Posted by: Seth Woodruff | October 4, 2007 09:44 AM
BioMed Central, which publishes the journal Biology Direct, have flagged this column on their blog here.
Posted by: Jenny Hogan | October 4, 2007 10:19 AM
Wolf and Koonin provide a thought provoking contribution to the question of how protein synthesis may have originated.
I agree with the assumptions and premises of their model with one exception. This is their statement, under heading 4, "In principle, it is possible to imagine that the primordial translation system included a complement of proteins distinct from the modern one however this hypothesis not only has no empirical support but also leads to infinite regression". The gist of this sentence is repeated in their Discussion and Conclusion.
I have previously proposed a model for the origin of translation which involved the production of proteins by a primitive, intermediate, translation mechanism. (Polynucleotide Replication Coupled to Protein Synthesis: a Possible Mechanism for the Origin of Life. Orig. Life 12 (1982) 55-69). I still think this model is plausible and deserves consideration. In this model I proposed that primitive tRNA molecules condensed to form poly-tRNAs. Replication of the poly-tRNAs by stepwise incorporation of primitive aminoacylated tRNAs was accompanied by growth of a peptide chain in a manner similar to that of modern protein synthesis. The distinguishing feature of this mechanism is that the peptide chain grows by a single amino acid for each tRNA incorporated into poly-tRNA. It appears that this mechanism might have the capacity to evolve into triplet-coded protein synthesis if a subset of poly-tRNAs, together with proteins encoded by poly-tRNAs, evolved a structure similar in function to the modern ribosome (see Fig.6 in my paper).
I see two major advantages of this model. Firstly, tRNAs, or something similar, which must have been present at early times, are central to the proposed mechanism of primitive protein synthesis. Secondly, because protein synthesis and replication are coupled, continued synthesis is assured of any useful proteins. Wolf and Koonin are not very explicit as to how replication of the critical components of their model is ensured.
Finally, I suggested that when triplet-coded protein synthesis evolved, both it and the primitive mechanism would have functioned together until the superior coding capacity of the modern mechanism supplanted the primitive version. Any model for the origin of translation that relies on the activities of the RNA world must require that, as proteins take over the role of ribozymes, both would function together. So there does not seem to be any overwhelming reason why a primitive protein synthesis system could not function along with the modern mechanism until the latter rendered the former superfluous.

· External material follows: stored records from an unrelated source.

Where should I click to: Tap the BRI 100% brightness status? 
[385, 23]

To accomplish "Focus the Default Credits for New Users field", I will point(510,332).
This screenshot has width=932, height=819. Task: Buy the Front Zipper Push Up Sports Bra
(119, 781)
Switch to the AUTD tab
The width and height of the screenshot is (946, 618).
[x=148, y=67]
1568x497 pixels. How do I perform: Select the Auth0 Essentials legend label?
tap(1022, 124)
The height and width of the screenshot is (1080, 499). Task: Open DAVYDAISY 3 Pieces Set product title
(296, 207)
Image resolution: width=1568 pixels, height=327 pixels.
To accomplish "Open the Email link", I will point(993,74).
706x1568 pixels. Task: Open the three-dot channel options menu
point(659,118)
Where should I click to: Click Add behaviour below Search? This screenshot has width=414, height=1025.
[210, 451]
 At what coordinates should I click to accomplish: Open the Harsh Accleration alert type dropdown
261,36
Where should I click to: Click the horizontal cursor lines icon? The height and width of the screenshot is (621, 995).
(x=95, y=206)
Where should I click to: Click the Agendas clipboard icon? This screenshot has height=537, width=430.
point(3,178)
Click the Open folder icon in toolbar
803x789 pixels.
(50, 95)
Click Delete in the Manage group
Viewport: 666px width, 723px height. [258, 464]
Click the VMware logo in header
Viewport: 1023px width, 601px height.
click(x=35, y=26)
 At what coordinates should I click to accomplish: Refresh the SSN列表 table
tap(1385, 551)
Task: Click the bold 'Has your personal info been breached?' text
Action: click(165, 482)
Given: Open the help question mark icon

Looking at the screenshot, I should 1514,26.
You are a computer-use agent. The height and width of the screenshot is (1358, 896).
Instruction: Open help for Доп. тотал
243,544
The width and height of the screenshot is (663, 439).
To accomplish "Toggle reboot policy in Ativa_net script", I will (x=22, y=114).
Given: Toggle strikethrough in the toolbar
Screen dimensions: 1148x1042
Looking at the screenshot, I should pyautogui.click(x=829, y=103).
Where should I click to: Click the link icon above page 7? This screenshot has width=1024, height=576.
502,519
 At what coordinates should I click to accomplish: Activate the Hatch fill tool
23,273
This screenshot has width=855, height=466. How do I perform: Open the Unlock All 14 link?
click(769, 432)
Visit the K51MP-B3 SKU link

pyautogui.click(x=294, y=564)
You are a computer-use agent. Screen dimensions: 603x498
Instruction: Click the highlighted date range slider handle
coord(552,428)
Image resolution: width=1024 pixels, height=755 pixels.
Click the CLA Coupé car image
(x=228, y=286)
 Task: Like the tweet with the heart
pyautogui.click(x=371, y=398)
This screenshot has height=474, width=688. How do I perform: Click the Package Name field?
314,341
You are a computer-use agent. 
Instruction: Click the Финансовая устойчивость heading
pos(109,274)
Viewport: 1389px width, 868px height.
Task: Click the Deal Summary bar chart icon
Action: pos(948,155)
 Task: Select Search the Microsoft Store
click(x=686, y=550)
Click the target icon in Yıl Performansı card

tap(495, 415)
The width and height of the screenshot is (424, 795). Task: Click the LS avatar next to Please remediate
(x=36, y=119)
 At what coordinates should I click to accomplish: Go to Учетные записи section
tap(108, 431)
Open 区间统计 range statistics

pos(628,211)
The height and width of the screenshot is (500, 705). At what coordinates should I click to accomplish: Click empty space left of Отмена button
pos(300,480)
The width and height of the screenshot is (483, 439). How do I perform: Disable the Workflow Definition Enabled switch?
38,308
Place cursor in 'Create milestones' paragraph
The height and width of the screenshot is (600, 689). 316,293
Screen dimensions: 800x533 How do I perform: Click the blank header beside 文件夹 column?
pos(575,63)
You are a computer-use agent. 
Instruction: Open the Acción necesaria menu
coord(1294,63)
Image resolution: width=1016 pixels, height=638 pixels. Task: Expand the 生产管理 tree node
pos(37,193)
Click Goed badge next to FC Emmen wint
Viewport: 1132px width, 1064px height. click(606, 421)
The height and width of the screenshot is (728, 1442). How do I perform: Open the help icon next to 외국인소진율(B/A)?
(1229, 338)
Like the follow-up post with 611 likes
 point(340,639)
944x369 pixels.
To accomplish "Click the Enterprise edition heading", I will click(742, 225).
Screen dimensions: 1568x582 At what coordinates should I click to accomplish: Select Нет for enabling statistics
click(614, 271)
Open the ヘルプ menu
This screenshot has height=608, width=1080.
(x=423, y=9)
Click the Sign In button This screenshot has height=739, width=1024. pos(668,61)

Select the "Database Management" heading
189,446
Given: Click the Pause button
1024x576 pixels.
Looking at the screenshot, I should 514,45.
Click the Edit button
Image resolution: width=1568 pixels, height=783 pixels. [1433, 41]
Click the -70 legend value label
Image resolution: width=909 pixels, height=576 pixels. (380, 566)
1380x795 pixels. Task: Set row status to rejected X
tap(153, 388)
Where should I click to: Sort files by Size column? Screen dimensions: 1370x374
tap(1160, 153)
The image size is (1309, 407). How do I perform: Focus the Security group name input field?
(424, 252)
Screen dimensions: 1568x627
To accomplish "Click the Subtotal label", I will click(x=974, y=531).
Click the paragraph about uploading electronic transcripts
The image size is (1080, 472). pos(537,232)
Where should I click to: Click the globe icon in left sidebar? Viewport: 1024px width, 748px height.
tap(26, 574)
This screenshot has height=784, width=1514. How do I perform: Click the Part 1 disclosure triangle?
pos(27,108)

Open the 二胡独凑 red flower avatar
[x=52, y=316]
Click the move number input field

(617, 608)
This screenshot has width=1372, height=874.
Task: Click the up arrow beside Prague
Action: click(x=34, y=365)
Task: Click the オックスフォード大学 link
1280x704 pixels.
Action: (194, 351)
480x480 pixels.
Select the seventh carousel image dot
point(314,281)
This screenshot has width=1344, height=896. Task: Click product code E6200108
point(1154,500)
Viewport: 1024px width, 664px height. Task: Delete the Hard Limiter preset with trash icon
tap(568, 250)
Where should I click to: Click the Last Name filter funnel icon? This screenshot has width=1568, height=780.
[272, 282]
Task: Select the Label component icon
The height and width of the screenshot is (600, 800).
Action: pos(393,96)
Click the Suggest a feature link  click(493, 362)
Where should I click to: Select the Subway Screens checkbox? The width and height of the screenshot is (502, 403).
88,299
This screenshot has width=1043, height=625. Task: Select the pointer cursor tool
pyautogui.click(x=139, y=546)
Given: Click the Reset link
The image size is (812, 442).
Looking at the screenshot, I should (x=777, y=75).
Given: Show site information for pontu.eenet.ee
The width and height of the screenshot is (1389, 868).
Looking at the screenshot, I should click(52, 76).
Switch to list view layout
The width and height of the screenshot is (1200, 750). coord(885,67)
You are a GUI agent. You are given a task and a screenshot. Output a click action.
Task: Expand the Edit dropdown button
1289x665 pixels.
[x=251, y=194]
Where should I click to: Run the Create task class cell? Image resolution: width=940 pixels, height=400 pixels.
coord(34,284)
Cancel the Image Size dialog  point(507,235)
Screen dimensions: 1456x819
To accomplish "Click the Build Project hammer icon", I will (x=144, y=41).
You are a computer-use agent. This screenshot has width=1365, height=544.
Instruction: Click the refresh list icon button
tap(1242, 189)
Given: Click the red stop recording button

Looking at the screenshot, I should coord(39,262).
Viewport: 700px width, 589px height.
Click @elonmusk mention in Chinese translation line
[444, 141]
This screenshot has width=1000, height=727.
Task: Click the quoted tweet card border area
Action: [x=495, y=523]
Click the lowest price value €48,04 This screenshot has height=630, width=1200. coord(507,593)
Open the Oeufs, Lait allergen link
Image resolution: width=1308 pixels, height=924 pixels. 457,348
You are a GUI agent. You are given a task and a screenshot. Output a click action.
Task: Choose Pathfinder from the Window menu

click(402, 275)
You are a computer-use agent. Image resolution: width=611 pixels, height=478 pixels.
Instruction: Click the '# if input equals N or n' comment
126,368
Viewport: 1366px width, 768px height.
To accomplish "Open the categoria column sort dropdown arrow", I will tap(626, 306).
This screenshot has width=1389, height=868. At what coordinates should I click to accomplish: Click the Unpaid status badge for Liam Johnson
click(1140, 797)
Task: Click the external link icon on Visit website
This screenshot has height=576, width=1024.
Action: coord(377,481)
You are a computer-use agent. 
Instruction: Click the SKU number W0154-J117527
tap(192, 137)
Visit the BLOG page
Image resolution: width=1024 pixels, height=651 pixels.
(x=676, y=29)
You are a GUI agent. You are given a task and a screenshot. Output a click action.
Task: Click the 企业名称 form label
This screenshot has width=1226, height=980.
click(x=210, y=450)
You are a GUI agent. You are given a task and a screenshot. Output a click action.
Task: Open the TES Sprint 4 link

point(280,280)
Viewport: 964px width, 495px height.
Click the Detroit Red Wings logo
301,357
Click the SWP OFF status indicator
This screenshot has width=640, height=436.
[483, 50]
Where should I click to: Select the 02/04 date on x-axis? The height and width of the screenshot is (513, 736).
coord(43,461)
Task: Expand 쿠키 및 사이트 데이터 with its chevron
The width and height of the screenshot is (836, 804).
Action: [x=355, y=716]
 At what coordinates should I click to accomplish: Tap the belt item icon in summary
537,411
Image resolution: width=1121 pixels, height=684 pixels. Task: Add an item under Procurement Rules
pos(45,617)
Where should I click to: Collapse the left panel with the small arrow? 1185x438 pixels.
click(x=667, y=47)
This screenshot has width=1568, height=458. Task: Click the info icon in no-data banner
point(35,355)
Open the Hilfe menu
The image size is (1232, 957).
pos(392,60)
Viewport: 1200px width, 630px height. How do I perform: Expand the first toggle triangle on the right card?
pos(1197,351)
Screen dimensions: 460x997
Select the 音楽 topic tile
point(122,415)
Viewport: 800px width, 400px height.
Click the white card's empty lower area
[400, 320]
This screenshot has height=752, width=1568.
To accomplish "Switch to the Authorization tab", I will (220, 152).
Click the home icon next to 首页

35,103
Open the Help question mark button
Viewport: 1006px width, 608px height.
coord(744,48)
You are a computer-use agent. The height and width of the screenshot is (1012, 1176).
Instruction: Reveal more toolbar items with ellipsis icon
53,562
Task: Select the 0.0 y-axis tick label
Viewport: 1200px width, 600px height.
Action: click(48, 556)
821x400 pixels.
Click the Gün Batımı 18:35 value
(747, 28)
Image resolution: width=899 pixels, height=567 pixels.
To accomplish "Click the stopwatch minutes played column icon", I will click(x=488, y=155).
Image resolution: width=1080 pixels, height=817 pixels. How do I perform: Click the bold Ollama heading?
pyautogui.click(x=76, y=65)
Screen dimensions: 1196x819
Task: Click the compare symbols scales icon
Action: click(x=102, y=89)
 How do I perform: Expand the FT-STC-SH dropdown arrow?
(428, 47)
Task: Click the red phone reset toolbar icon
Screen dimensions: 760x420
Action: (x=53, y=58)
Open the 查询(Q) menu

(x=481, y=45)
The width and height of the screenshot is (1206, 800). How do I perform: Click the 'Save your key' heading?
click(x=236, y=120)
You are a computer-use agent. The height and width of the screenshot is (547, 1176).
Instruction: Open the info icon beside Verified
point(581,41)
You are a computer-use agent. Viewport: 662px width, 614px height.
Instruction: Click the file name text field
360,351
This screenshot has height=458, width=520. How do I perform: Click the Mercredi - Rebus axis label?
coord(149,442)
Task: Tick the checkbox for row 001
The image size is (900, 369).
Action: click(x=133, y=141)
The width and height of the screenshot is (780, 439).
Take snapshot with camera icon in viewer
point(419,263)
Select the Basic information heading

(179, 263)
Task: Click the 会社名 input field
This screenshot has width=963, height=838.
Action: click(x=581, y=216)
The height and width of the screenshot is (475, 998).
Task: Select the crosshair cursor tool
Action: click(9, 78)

The Wolf and Koonin model supplies a quite detailed account of the origin of translation and relies primarily on steps that involve ribozymal RNAs alone. This may well be the correct scenario. However, if we admit a role for a primitive precursor mechanism of protein synthesis, it seems to me that this greatly simplifies the problem of the origin of translation. I still prefer my model - as one does.